For the colony formation assay, stably transfected cells were seeded onto 6-well plates at 1×103 cells per well in triplicate. The media was replaced every 3 days. Two weeks later, colonies were fixed with 100% methanol for 15 min and stained with 0.5% crystal violet for 30 min. The colonies numbering more than 50 cells were considered to be clones and counted.

Flow cytometry assays

The transfected HCC cells were washed twice with PBS and harvested. Then, cells were stained with 5 μl of Annexin V-FITC and with 5 μl of PI solution (BD Biosciences, San Jose, CA, USA) for 15 min at room temperature. Flow cytometric analysis was performed using a two-color fluorescence-activated cell sorting (FACS) analyzer (Beckman Coulter, cytomics FC 500, CA, USA) to detect apoptosis.

Cell migration and invasion assay

A total of 4 × 104 various cells in 100 μl serum-free DMEM medium were plated into the upper chamber of an 8 μm pore membrane (Costar, Corning, NY, USA) coated with Matrigel (BD MatrigelTM matrix; BD Bioscience, Heidelberg, Germany) (invasion) or without Matrigel (migration) and to the lower chamber, 600 μl complete medium was added as a chemoattractant.
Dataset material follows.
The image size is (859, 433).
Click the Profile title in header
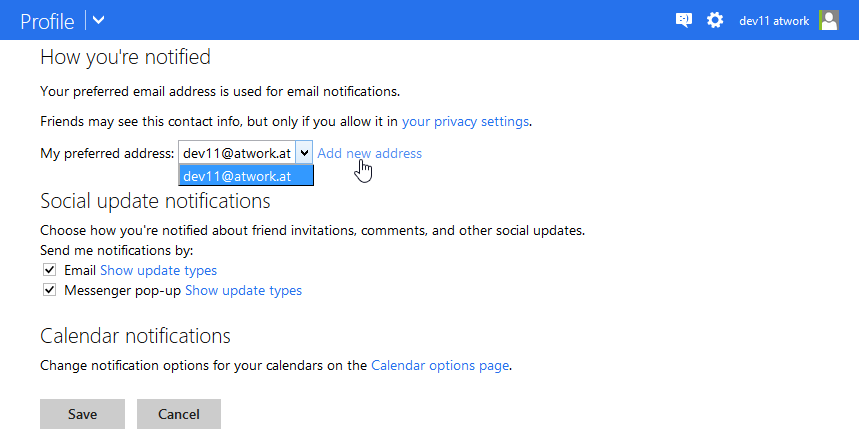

After incubation for 36 h, the non-invading cells were scraped with a cotton swab and the membranes were then fixed with 100% methanol and stained with 0.5% crystal violet. The membranes were photographed using a digital light microscope and five fields were selected randomly to obtain the mean cell number on each membrane.

Western blot analysis

Protein was extracted from cultured cells using RIPA lysis buffer (Cell Signaling Technology, Danvers, MA, USA) supplemented with protease inhibitor cocktail (Roche Diagnostics, Basel, Switzerland). Identical quantities of proteins were separated by sodium dodecyl sulfate-polyacrylamide gel electrophoresis and transferred onto polyvinyl difluoride (PVDF) membrane (Bio-Rad). After blocking with 5% skim milk for 2 h at room temperature, the membranes were incubated with antibody overnight at 4°C. The antibodies against FOXC2, BCL-2, Cleaved PARP (Asp214), Cleaved Caspase-3, AKT, p-AKT, MMP-2, MMP-9 and GAPDH were purchased from Cell Signaling Technology. The protein bands were visualized using SuperSignal West Femto Chemiluminescent Substrate (Thermo ScientificTM Pierce, Appleton, WI, USA) according to the manufacturer’s instructions.

Animal experiments

Six-week old NOD/SCID female mice were purchased from SLAC Laboratory Animal Co., Ltd. (Shanghai). Thirty-two nude mice were randomized into four groups of 8 nude mice each. All animal experiments were approved by the institutional animal care and use committee of Fujian Medical University. All procedures were in accordance with the animal care and use committee of the institution and conformed to legal mandates and national guidelines for the care and maintenance of laboratory animals. 1 × 107 Hep3B cells stably expressing control vector or FOXC2 shRNA were subcutaneously injected into the left flank of SCID mice. The size of the tumor was monitored every week using a caliper along two perpendicular axes. After 5 weeks following cell injection, mice were sacrificed, and tumors were excised, weighed, and subjected to IHC staining.

Statistical analysis

All statistical analyses were performed using SPSS 16.0 (SPSS, Chicago, IL, USA). The Student’s t-test was used to compare the differences between experimental and control groups. The correlation between FOXC2 expression and the clinicopathological parameters was evaluated using the Pearson chi-square test. Survival plots were analyzed by Kaplan-Meier analysis, and the log-rank test was used to assess the significance of the differences. Differences were defined as statistically significant for p-values < 0.05.

Results

Aberrant overexpression of FOXC2 in HCC tissues and cell lines

To characterize the role of FOXC2 in HCC, we analyzed the expression of FOXC2 in 84 paired HCC tissues and corresponding adjacent tissues using qRT-PCR. Our results showed that the mRNA expression of FOXC2 was significantly upregulated in HCC tissues compared with paired normal tissues (Fig. 1A). Interestingly, the FOXC2 mRNA expression level was markedly correlated with the TNM stage of HCC patients (Fig. 1B). Furthermore, compared with an immortalized hepatic epithelial cell line LO2, the protein expression of FOXC2 was markedly increased in all four HCC cell lines (SMMC-7721, HepG2, Hep3B, and MHCC-97H) (Fig. 1C). These results indicate that increased FOXC2 expression may be critically involved in HCC progression.

Fig. 1.

Evaluation of FOXC2 expression in primary human HCC tissues and HCC cell lines. (A) Analyses of FOXC2 mRNA expression in 84 pairs of HCC samples and adjacent normal liver tissue. (B) mRNA expression of FOXC2 in TNM I - II stage and TNM III stage patients by qRT-PCR. (C) Western blot analysis was performed to assess FOXC2 protein levels in HCC cell lines and LO2 cells. **P< 0.01.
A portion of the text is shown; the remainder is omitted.